A statutory reserve is a legal requirement for insurance companies to hold a certain amount of funds in reserves to protect policyholders’ future benefits and ensure that the insurers are financially healthy. Insurance companies are bound by law to hold a certain fraction of their assets as either cash or assets that can be converted to cash quickly.
The reserves allow the insurers to honor future obligations promptly. The insurance companies are required to report their statutory reserves in financial statements filed with insurance regulatory bodies.
A statutory reserve is a pool of funds that insurance companies are required by law to hold as a guarantor of liquidity in order to remain solvent and financially stable.
The regulatory authority granted to states by the McCarran-Ferguson Act has imposed measures for licensure and reserve requirements of insurance companies.
Statutory reserves are evaluated using two methods, namely, the rule-based approach and the principle-based approach.

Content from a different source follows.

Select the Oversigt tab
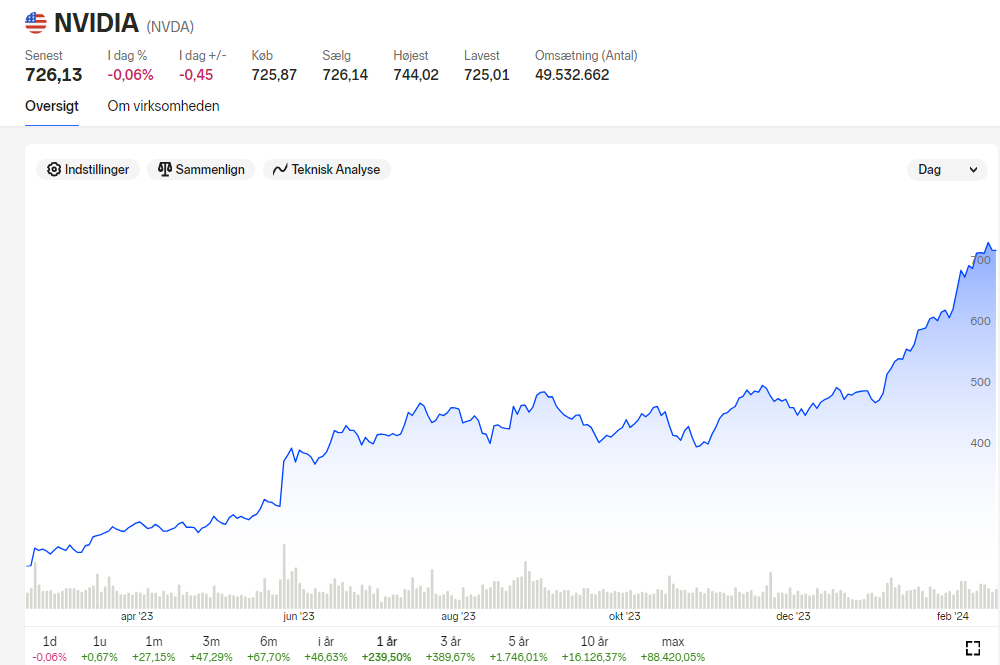 (x=52, y=106)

Understanding Statutory Reserves
Implementation of the McCarran-Ferguson Act and Reserves
Under the McCarran-Ferguson Act of 1945, insurance companies are subject to consumer protection enforcement. Individual states are mandated to regulate virtually all aspects of insurance, ranging from financial solvency to market practices and taxation. The legislation provided a narrow antitrust exemption to promote fair competition by allowing insurers to exchange vital information regarding losses and other factors, facilitate oversight of state guarantor funds, and allow states control over liquidation.
A state insurance department must, therefore, provide licensure and regulations to any insurance company before conducting business. Among the regulations is how much an insurance company must keep in order to pay future policyholders’ claims. The regulations cover various insurance products, such as health insurance, life insurance, and annuity contracts, among others.
The state regulatory system makes different demands, depending on the state and insurance products. The requirement of statutory reserves is necessary to protect insurance companies from becoming insolvent.
Failure to Meet the Statutory Requirement for Reserves
An insurance company that does not meet the reserve requirements collects premiums as its revenue and bases its profit on the same. Typically, nothing can go wrong at the beginning since policy claims are infrequent. However, the number of policy claims is expected to increase as time goes by, consequently increasing claim costs. Still, policyholders expect an insurance company to keep its word in the event that the insured risk occurs.
At the same time, a company is bound by statutory laws to meet its customers’ financial obligations. Afterward, the claim costs may exceed the total premiums collected. The insurer would then be forced to hold a certain amount of its annually collected premiums to offset the soaring claim costs. Otherwise, it would jeopardize its financial strength. By keeping a statutory reserve, the insurance company can manage all its risks and operate more efficiently.
How to Calculate Statutory Reserves
Insurance companies that are ill-prepared in terms of statutory cash reserves subject individual policyholders to high risk if the insurer does not hold sufficient funds to settle policy claims. Insurers with inaccurate reserves tend to keep an underestimated or an overestimated statutory reserve. Flawed statutory reserve estimates result in adverse consequences on the insurers’ financial health. As such, insurance firms hire professional actuaries to calculate the net present value of expected future claims and premiums.
There are two approaches used to calculate statutory reserves, namely a rule-based method and a principle-based method. The majority of states prefer the latter approach, which uses standardized models and assumptions to prescribe how much funds insurers must reserve to reach the required capital requirement. The former approach is also popular as it gives insurers greater latitude to set their statutory reserves.
1. Rule-Based Approach
The rule-based method uses established assumptions that apply across all insurance companies, regardless of an insurance product.
It may leave an insurance company with excessive reserve for certain contracts.
It uses static mathematical formulas that may not capture all the risks of a policy.
2. Principle-Based Approach
Under the principle-based method, risks are quantified using risk analysis and management formulas.
It captures all the guarantees, identifiable material risks, and benefits of a policy.
It allows the use of a company-based experience and its level of credibility to determine the reserve amount.
Most states revised their standard valuation laws to implement the principle-based approach. The National Association of Insurance Commissioners (NAIC) announced that principle-based reserving (PBR) is the panacea to a current regulatory framework problem. However, the new approach allows a higher reserve to consider future economic conditions or prescribed factors.
The Principle-Based Reserving Implementation (EX) Task Force 2012 arranged for the utilization of the principle-based approach across all states and insurers. It also added NAIC actuaries to help the states’ review of assumptions and company-specific PBR. The task force also came up with the regulatory review and reporting process for PBR. Currently, the Financial Condition (E) Committee oversees the reporting of PBR in financial books.